It's true that job postings collapsed from their 2022 peak, and this gets waved around constantly as evidence. But the timeline doesn't support it: postings peaked in early 2022 and fell off a cliff as interest rates rose — months before ChatGPT existed. That collapse is the hangover from the 2021–22 over-hiring binge, not the models.³

The signal AI actually shows up in is more interesting: the market is restructuring, not shrinking. Senior hiring grew on the order of 25% last year, senior compensation is climbing 8–12% annually, and time-to-fill for senior roles keeps dropping.⁴ Why? Because the bottleneck moved to exactly where the middle-to-middle argument says it should: review, specification, judgment. The market is paying a rapidly growing premium for the part of the job the models can't do. That's not what displacement looks like. That's what a bottleneck looks like.

The junior squeeze is real — and we've seen it before

There's one part of the doom case I take seriously: entry-level hiring is genuinely getting squeezed. Employment for software developers aged 22–25 is down roughly 20% from its late-2022 peak, while it grew for engineers in their late thirties and forties.⁵ One study puts the post-ChatGPT drop in junior relative to senior job vacancies at 16.3%.⁶ The tasks that used to train juniors are precisely the tasks the models do well, so firms are hiring seniors and automating the bottom rung. That's real, it's painful for the cohorts graduating right now, and waving it away would be dishonest — occupations die painlessly in the statistics, much less so in an individual life.
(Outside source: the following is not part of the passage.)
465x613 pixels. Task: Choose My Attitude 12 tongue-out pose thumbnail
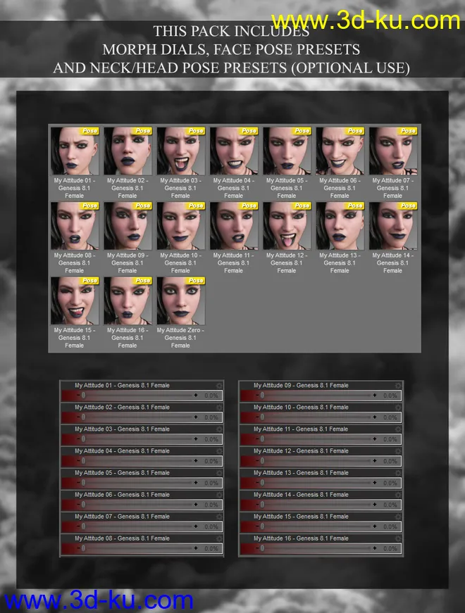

But we have run this exact experiment before. After the dot-com bust, entry-level tech hiring cratered and everyone declared the career dead. CS enrollments fell by as much as 50% at some universities. Then the industry recovered — IT employment surpassed pre-crash levels by 2005 — and the cohort that fled the field missed the best entry window in a generation, walking past a shortage that employers spent the next decade complaining about.⁷

The playbook is familiar: the pipeline over-corrects, a shortage follows, and the correction begins about the time Azure's CTO starts publishing op-eds about the collapsing talent pipeline — which he did in April.⁸ You can't make senior engineers without junior engineers, and firms that defect on training will end up bidding against each other for the seniors somebody else trained. The market sorts this out the way it always has: through prices.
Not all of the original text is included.